Empiezo diciendo que no estamos delante de una pregunta fácil. Se ha escrito mucho sobre este tema y con este artículo no pretendo agotar la riqueza y la complejidad de un problema teológico que ha fascinado —no sin alguno que otro dolor de cabeza— a gran parte de los teólogos cristianos desde el inicio del cristianismo.
Sin embargo, este problema no
es patrimonio exclusivo de la alta teología, es una pregunta que también podría
hacer un niño: «Papá, ¿por qué Jesús murió en la
cruz, acaso no era Dios?». ¿Qué
responderías si tu hijo te hace esta pregunta, lo has pensado?
EL MISTERIO Y LA GRACIA
He leído muchos libros que
enfrentan este problema pero no quisiera hacer un recorrido histórico-teológico
para tratar de dar una respuesta.
Es importante conocer los
argumentos y las razones que nos ofrece la teología para iluminar nuestra
razón. Pero debemos tener muy claro desde el inicio que nos encontramos delante
de un misterio que probablemente nunca lleguemos a entender completamente.
Atención, por «misterio» no me refiero a una realidad
incomprensible y cerrada en sí misma. En términos cristianos el misterio es una
realidad que sobrepasa la capacidad intelectual humana pero que, gracias a la
revelación, ha quedado a medio abrir, revelando lo suficiente para hacernos
saber que lo que se esconde es mayor de lo que se muestra.
Y que si bien podemos
adentrarnos e incluso llegar a conocer algunos de sus pliegues, todo
conocimiento que se acerque a la verdad será siempre una gracia y jamás una
conquista personal.

● **Material**:
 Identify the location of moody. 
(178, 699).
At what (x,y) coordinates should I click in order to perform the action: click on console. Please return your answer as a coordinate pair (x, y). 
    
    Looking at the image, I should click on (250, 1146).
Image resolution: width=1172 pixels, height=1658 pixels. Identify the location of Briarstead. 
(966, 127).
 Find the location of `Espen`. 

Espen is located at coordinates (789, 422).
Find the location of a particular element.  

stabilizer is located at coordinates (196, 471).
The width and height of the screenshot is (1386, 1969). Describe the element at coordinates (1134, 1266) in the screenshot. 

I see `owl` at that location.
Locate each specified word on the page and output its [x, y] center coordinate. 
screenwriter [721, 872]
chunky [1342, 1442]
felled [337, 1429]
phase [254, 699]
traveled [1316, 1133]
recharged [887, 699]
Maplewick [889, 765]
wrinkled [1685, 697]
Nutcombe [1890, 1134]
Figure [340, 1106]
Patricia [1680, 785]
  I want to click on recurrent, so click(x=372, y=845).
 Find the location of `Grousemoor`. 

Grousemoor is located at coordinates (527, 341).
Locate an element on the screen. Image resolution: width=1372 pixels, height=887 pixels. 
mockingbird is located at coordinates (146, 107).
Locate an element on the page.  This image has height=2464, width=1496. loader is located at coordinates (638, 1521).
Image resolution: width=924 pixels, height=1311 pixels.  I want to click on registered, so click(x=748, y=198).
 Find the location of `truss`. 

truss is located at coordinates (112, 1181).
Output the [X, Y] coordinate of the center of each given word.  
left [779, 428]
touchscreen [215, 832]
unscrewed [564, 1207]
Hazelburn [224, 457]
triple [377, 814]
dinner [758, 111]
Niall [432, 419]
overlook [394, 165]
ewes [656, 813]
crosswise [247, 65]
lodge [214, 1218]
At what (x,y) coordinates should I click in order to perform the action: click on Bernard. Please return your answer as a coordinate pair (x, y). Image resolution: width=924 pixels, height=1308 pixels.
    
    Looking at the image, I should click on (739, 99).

● **Tarea breve 1**:
Responda a las siguientes preguntas según el texto dado:
(a) ¿Qué pregunta podría hacer un niño a su padre?
(b) ¿Qué clase de recorrido se declara no querer hacer para tratar de dar una respuesta?
(c) ¿Qué será siempre todo conocimiento que se acerque a la verdad, y qué no será jamás?
● **Tarea breve 2**: Reproduzca sin cambios el pasaje del texto dado que va desde «Es importante conocer» hasta «que se muestra.».

● **Solución desarrollada 1**:
(a) «Papá, ¿por qué Jesús murió en la cruz, acaso no era Dios?».
(b) Un recorrido histórico-teológico.
(c) Será siempre una gracia y jamás una conquista personal.

● **Solución desarrollada 2**:
Es importante conocer los
argumentos y las razones que nos ofrece la teología para iluminar nuestra
razón. Pero debemos tener muy claro desde el inicio que nos encontramos delante
de un misterio que probablemente nunca lleguemos a entender completamente.
Atención, por «misterio» no me refiero a una realidad
incomprensible y cerrada en sí misma. En términos cristianos el misterio es una
realidad que sobrepasa la capacidad intelectual humana pero que, gracias a la
revelación, ha quedado a medio abrir, revelando lo suficiente para hacernos
saber que lo que se esconde es mayor de lo que se muestra.